EXERCISE OBJECTIVE:
Scan the records below for lines with the word "Open", then state how many you find and nothing else.

DATA TO USE:
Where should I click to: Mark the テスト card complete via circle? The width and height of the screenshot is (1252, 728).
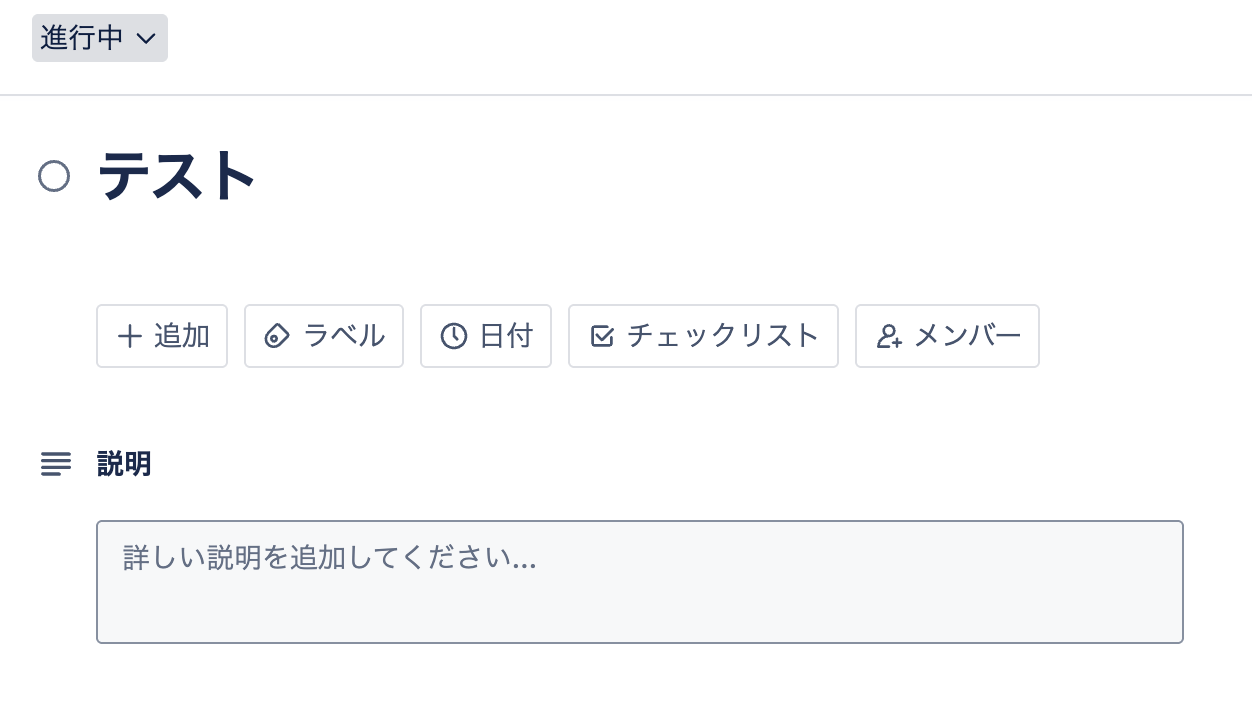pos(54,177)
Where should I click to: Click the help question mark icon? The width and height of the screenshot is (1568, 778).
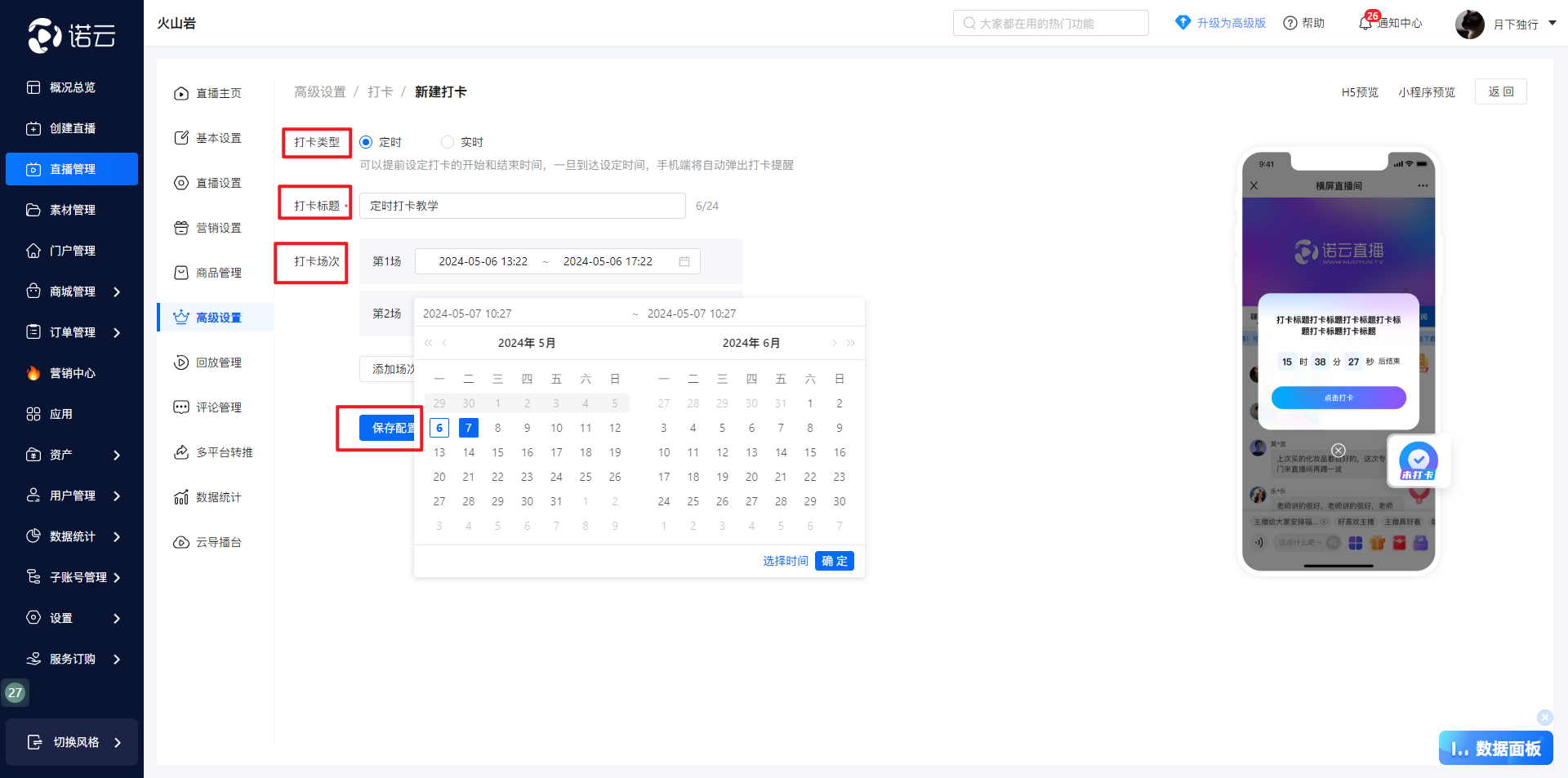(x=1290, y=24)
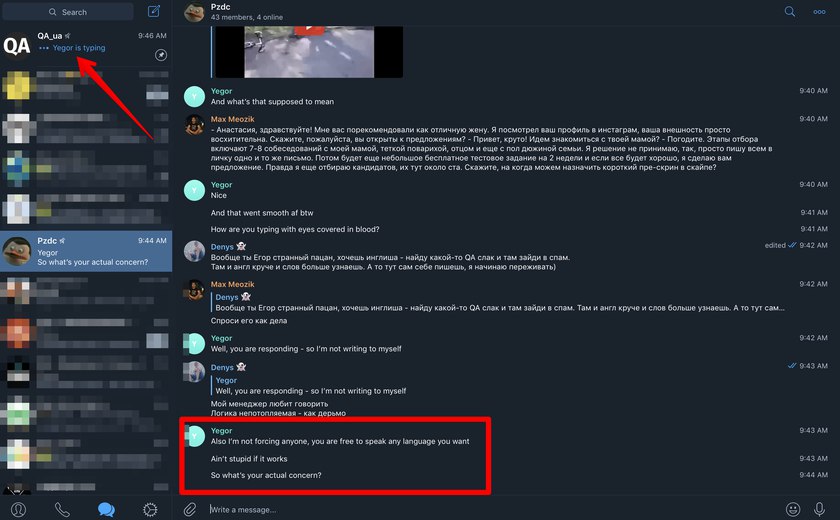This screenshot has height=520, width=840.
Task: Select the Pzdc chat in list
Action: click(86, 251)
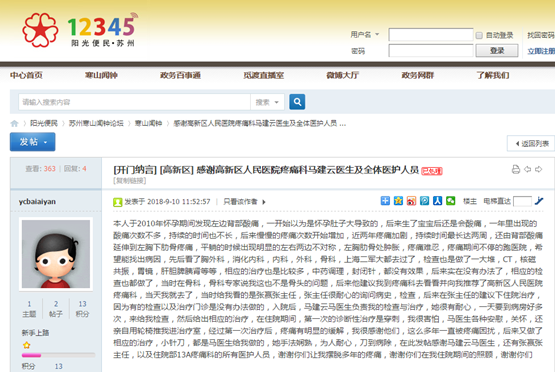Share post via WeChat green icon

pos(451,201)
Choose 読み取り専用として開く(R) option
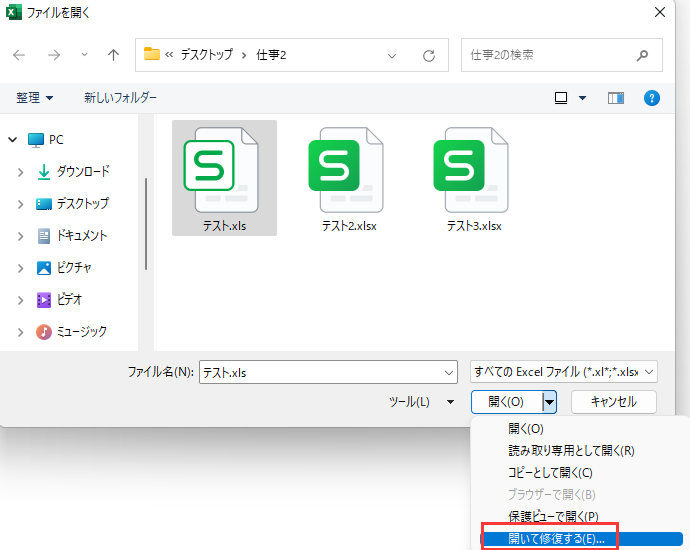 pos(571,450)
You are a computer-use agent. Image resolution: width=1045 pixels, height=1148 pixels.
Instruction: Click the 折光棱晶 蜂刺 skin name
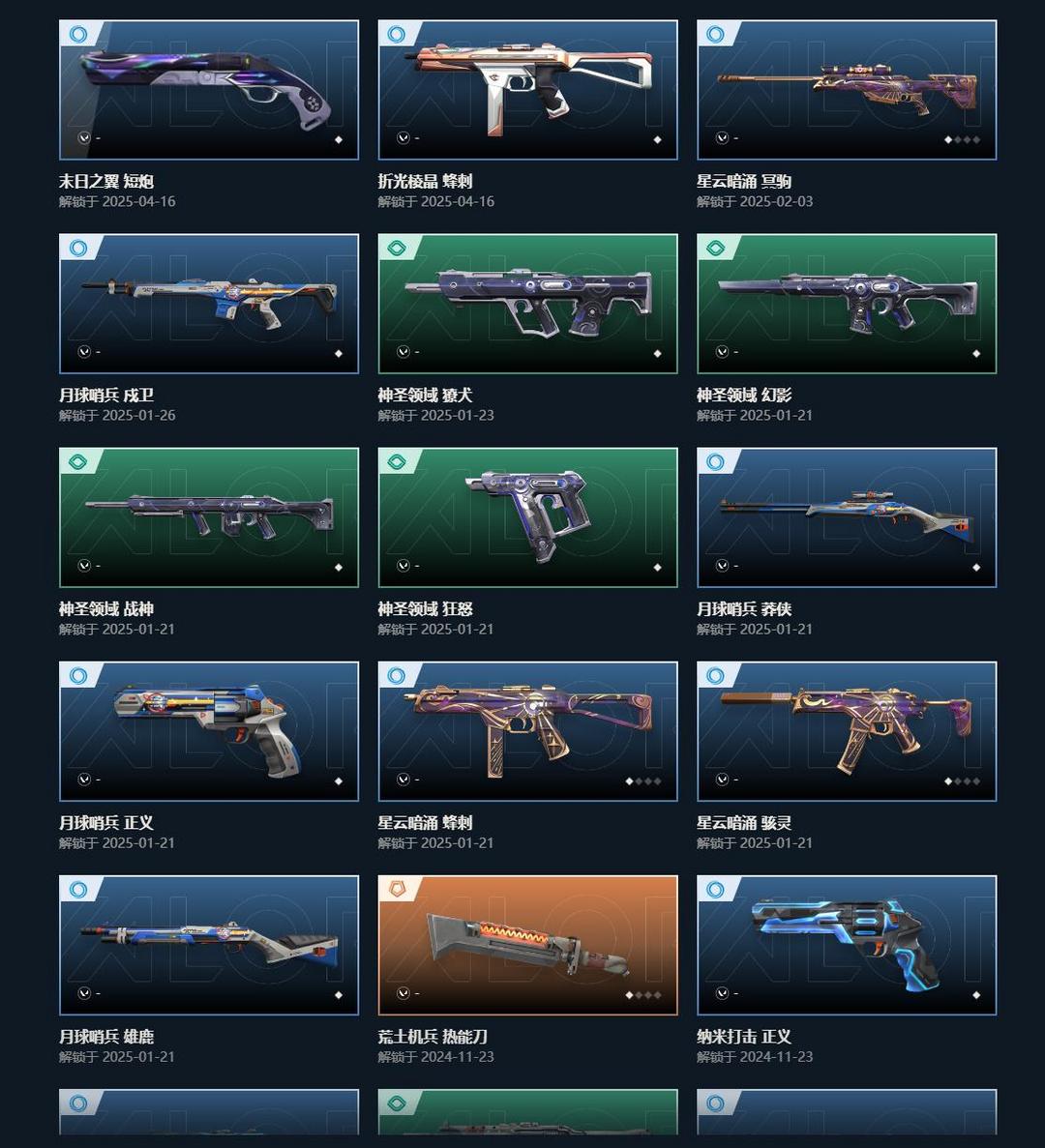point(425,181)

==

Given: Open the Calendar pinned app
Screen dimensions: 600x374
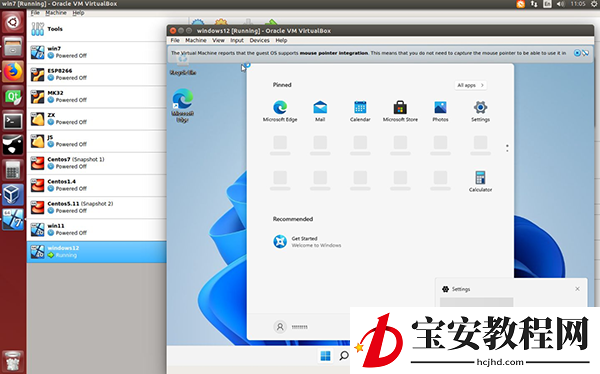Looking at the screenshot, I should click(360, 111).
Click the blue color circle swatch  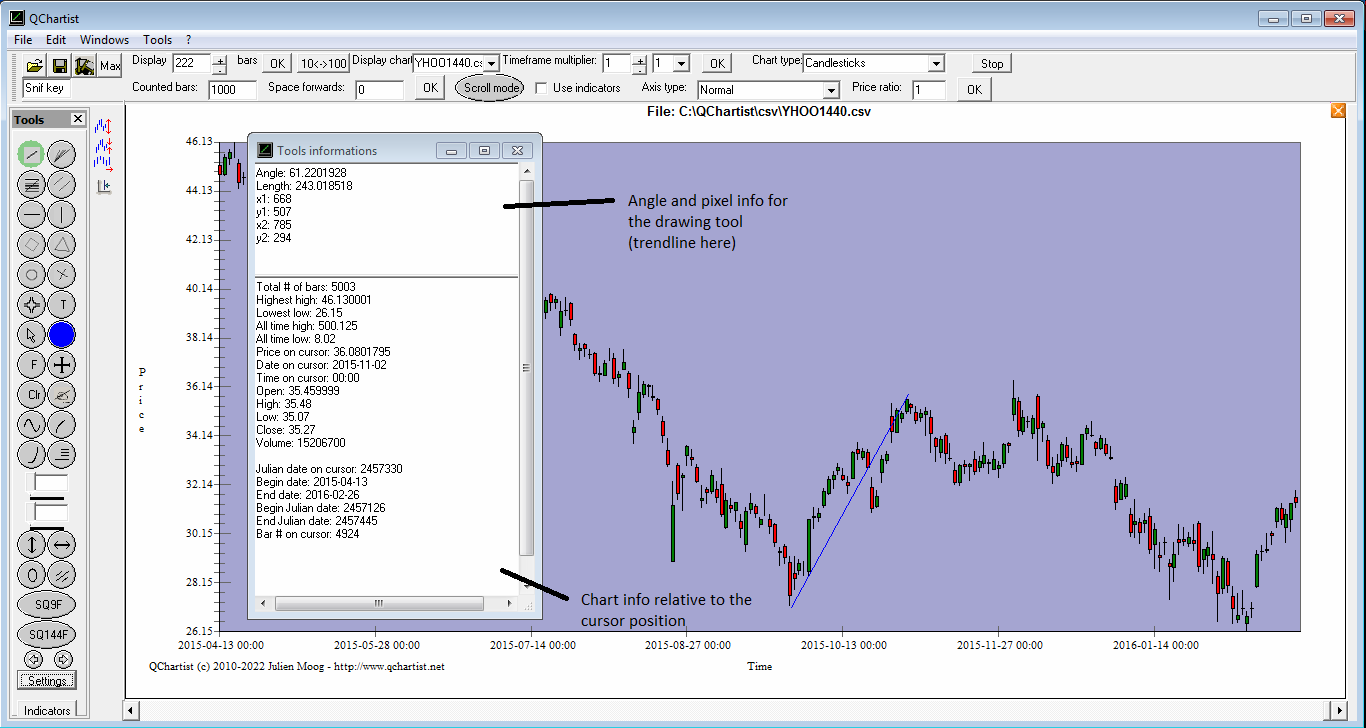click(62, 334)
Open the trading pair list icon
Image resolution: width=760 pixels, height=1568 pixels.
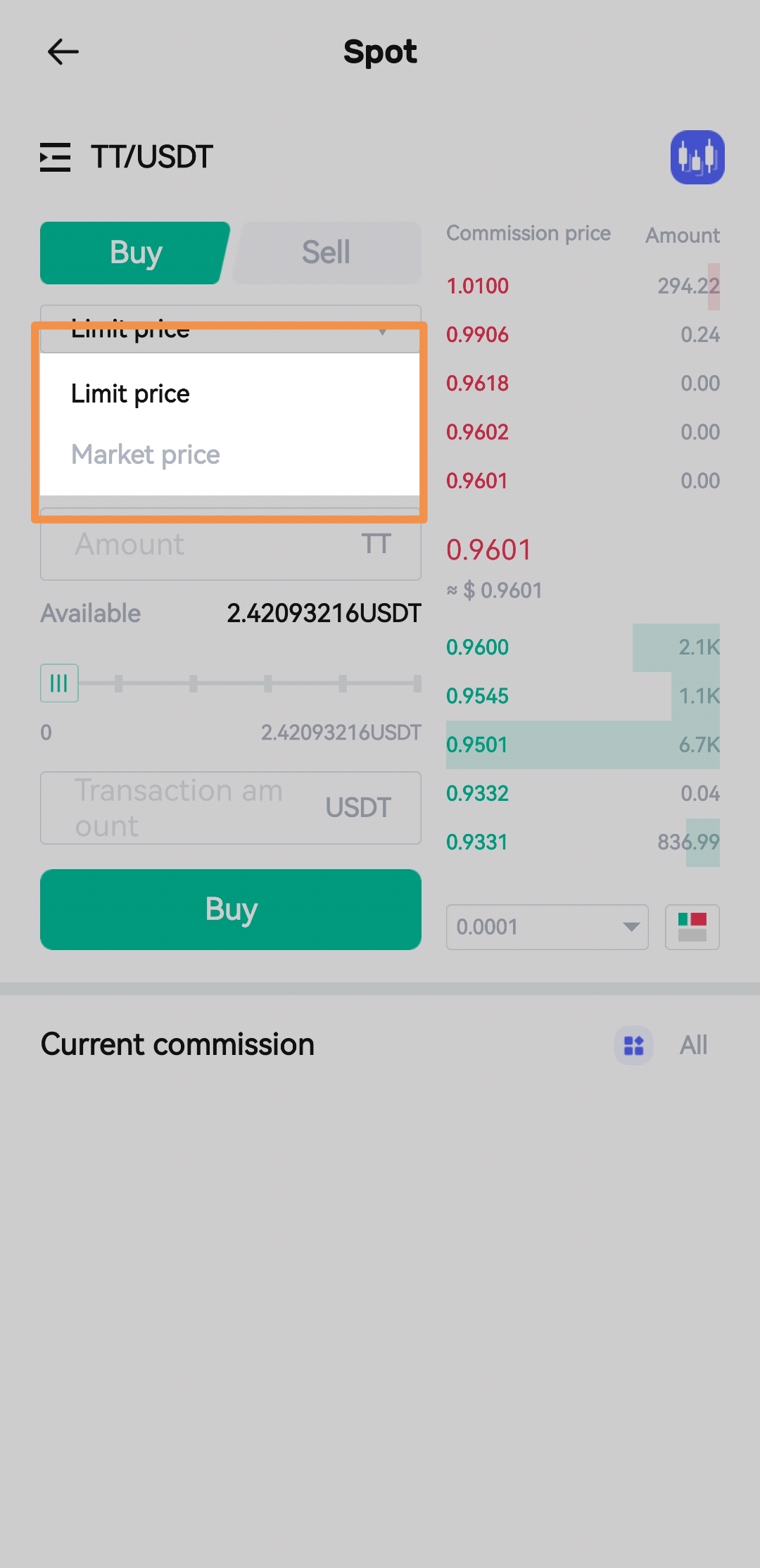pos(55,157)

SOLUTION FOR THIS TASK:
2